• [O que fazer]:
a. Extraia do texto sobre o juiz Eduardo Appio o trecho que vai de "A questão que" até "os Estados Unidos.".
b. Por favor, responda com base no texto sobre o juiz Eduardo Appio:
(i) Qual vara federal Appio chefiou por um breve período?
(ii) Em quanto Appio estimou os desvios que estava investigando?
(iii) Segundo o texto, pelo que Gonet deveria zelar?
c. Prossiga com o texto sobre o juiz Eduardo Appio a partir do ponto em que ele termina.

• [Fonte]:
════════════════
A questão que se impõe é: por que não avança um caso tão importante, envolvendo um ex-juiz e ex-ministro que foi figura central em uma das maiores operações anticorrupção do país? Quem mais estaria protegendo esses indivíduos em esferas superiores do poder judiciário?
Os bilhões desviados e as perguntas sem resposta
O juiz Eduardo Appio, que por um breve período esteve à frente da 13ª Vara Federal de Curitiba, trouxe à tona informações alarmantes sobre o desvio de bilhões de reais da União para os Estados Unidos.
Appio afirmou que estava investigando esses desvios, que ele estimou em R$ 5 bilhões, quando foi afastado de suas funções. A gravidade dessas alegações, que apontam para um desfalque monumental aos cofres públicos, exige uma resposta clara e contundente das autoridades.
No entanto, o que se observa é um silêncio ensurdecedor e uma falta de ação efetiva para investigar e responsabilizar os envolvidos no esquema criminoso.
O que foi feito de tudo isso até agora?
Por que Gonet, que deveria zelar pela aplicação da lei e pela defesa do patrimônio público, parece proteger os integrantes da quadrilha da lava jato, a operação que quebrou o país?
Quem mais os protegeria no STF, garantindo que esses casos não avancem e a prescrição venha a se tornar uma realidade?
════════════════
• [Material fornecido]:

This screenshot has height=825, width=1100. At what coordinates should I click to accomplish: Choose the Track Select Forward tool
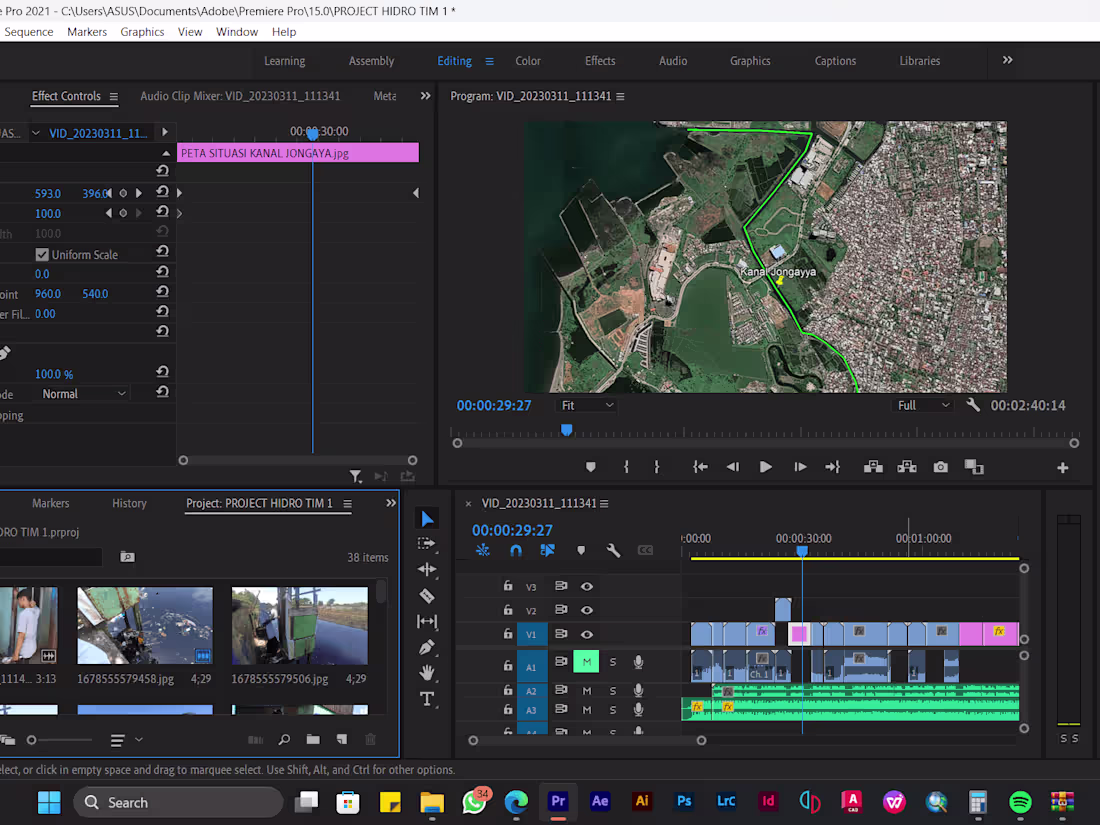pyautogui.click(x=427, y=544)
════════════════
• [Respostas às tarefas]:
a.
A questão que se impõe é: por que não avança um caso tão importante, envolvendo um ex-juiz e ex-ministro que foi figura central em uma das maiores operações anticorrupção do país? Quem mais estaria protegendo esses indivíduos em esferas superiores do poder judiciário?
Os bilhões desviados e as perguntas sem resposta
O juiz Eduardo Appio, que por um breve período esteve à frente da 13ª Vara Federal de Curitiba, trouxe à tona informações alarmantes sobre o desvio de bilhões de reais da União para os Estados Unidos.

b.
(i) A 13ª Vara Federal de Curitiba.
(ii) Em R$ 5 bilhões.
(iii) Pela aplicação da lei e pela defesa do patrimônio público.

c.
São perguntas que exigem respostas urgentes: estariam buscando alcançar a prescrição dos crimes cometidos?
Sérgio Moro os teria nas mãos com chantagens e “festas da cueca” ou seria bem mais que isso?
Seria verdade que se a Lava Jato cair criminalmente como deve ser, cairia também a República brasileira?
Essas indagações apontam para uma crise institucional profunda, onde a justiça, em vez de ser um pilar da democracia, se coloca a serviço de interesses escusos, protegendo aqueles que deveriam ser investigados e punidos.
A República em xeque

Justiça Federal do Paraná testemunha a posse de Danilo Pereira Junior como vice-diretor e José Antonio Savaris como diretor do Foro
A posse de Danilo Pereira Junior e José Antonio Savaris, em 4 de julho, o protesto na frente da justiça federal em Curitiba, a inércia da PGR diante do relatório do CNJ, a continuidade de Gabriela Hardt e Diogo Castor de Mattos em seus cargos e o silêncio em torno da ação penal contra Sérgio Moro no STF somados às graves denúncias de desvio de bilhões pintam um quadro preocupante da justiça brasileira.
A coincidência de datas, o simbolismo do 4 de julho e a persistência de uma narrativa de impunidade levantam questões fundamentais sobre a essência de nossas instituições, o que diz com o próprio Estado Brasileiro.
O que temos diante dos olhos não é apenas a falência de uma operação judicial corrompida por interesses geopolíticos e econômicos, mas a falência do próprio modelo de justiça atrelado à democracia representativa de corte burguês.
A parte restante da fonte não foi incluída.